A troubled boy with an absent father, Jake dreams of both The Man in Black’s dastardly plan and the heroic Roland, serving as the viewer’s entry point into the film’s under-explained background. But Jake’s rare ability has been spotted, and he’s pursued by The Man in Black’s goons: rat-faced henchmen hiding behind human skin masks (Fran Kranz, Abbey Lee, Jackie Earle Haley among them). Why does The Man in Black work with rat people? Who knows. Jake, using his dreams as a guide, escapes through a science-fictiony portal into Mid-World and, quite conveniently, teams with Roland. Together, they face monsters in the dark and sword-wielding bad guys sent by their enemy, leading to a CGI-heavy showdown in modern day New York. Elba and McConaughey’s characters engage in a face-to-face shootout, the hero shooting from his Excalibur-forged gun, the villain responding by moving shards of glass, nondescript debris, and large pipes with hand gestures. It’s one of the sillier climaxes in recent memory.
Vague scenes early on allude to the reasons Roland wants revenge, but the film provides no details within the overarching mythology. Roland and his nemesis serve as opposites in an eternal struggle whose backstory has not been adequately established, and therefore feels hollow. Even so, Elba has been perfectly cast, at least in concept. He just has little to do, forcing this critic to consider why an actor of his talent cannot secure better roles in Hollywood. Elba must suffer the indignity of cringe-worthy fish-out-of-water scenes meant for laughs, where Roland explores New York with Jake and discovers soda and hot dogs (“What breed?” he asks). Jensen delivers a strong performance, particularly in a scene when he sees The Man in Black’s cruelty. McConaughey, however, is another matter. His already hammy role is amplified by the actor’s dyed pitch-black hair, which alternates between being slicked back or spiked to look like raven feathers (whatever the production’s hairdresser felt like doing on that particular day, apparently). And it doesn’t help that McConaughey adopts all the subtlety of Norma Desmond, complete with grand gestures and speeches, usually appearing in Roland’s mind.

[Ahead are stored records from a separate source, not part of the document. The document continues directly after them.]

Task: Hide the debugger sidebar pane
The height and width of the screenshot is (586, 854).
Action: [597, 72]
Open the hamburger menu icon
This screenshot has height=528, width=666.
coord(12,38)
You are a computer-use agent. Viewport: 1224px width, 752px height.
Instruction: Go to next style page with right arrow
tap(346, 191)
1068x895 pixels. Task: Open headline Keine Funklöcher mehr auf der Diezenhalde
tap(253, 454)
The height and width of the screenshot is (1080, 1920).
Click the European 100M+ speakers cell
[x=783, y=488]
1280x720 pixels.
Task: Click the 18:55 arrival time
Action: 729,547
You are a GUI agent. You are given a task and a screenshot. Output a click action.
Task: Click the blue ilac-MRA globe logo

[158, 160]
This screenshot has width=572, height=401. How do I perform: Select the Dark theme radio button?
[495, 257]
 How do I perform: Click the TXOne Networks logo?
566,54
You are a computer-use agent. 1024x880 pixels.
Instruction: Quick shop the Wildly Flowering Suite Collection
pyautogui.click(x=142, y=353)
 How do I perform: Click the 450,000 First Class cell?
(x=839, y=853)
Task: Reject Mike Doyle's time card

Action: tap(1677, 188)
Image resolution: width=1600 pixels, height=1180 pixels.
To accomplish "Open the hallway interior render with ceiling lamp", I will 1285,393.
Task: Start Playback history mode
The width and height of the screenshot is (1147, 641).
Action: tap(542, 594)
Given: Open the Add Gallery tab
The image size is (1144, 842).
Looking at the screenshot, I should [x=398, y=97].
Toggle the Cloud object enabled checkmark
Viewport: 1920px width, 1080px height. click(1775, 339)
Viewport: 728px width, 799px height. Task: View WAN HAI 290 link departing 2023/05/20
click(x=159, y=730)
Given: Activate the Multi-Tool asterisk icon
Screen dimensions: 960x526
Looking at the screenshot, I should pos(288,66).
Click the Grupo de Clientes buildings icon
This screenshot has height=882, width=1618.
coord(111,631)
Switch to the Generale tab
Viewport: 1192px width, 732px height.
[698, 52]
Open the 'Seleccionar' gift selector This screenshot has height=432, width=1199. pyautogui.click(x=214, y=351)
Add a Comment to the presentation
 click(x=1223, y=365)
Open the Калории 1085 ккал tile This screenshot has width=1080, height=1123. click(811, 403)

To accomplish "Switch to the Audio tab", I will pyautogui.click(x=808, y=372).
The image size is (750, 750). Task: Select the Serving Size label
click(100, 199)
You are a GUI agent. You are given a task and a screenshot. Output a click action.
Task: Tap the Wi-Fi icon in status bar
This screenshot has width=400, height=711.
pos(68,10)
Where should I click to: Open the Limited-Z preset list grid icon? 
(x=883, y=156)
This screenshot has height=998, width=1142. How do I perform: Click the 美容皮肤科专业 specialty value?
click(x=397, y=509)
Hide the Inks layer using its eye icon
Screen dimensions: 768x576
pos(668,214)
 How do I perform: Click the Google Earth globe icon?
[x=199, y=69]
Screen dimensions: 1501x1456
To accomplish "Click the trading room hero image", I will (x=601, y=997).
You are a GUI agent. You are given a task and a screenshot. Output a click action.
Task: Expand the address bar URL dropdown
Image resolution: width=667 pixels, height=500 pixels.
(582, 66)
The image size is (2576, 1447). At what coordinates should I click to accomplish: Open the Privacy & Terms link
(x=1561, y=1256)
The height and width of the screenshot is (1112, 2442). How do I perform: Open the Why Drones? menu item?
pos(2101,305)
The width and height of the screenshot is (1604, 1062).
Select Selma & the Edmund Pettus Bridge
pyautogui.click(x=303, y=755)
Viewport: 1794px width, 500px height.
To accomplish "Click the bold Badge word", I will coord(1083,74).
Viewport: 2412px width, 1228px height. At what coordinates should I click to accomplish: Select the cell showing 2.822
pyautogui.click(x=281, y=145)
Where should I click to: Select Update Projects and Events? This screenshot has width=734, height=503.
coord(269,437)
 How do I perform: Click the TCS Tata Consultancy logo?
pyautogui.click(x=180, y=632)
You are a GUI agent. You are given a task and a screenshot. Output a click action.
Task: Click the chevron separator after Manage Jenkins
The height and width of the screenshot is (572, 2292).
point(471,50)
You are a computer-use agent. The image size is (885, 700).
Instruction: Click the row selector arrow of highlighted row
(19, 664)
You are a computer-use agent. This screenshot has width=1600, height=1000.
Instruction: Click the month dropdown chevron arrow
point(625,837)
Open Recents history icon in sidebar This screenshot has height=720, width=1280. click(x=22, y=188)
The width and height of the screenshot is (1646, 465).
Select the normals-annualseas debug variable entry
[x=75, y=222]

Unlike many franchise-establishing films released today, the brief runtime limits the film’s ability to feel epic or like much of a journey. Then again, the length isn’t the problem. Arcel and his cinematographer Rasmus Videbæk shoot the story with none of the grandiosity or style it deserves. Despite the massive scope and archetypal ideas driving the narrative—good vs evil, parallel worlds, the destruction of all things everywhere—the visual treatment seems grounded and straightforward, even annoyingly capable, but also entirely dismissable. King’s blend of fantasy, post-apocalyptic imagery, and Western iconography could have made an expansive and substantive cinematic world. But it seems as though the filmmakers shy away from everything that made King’s series distinct, memorable, and weird. Given its safe and unambitious translation to the screen, The Dark Tower amounts to another in a long line of disappointing King adaptations, which shouldn’t really come as a surprise to those who have followed the author’s poor book-to-film record.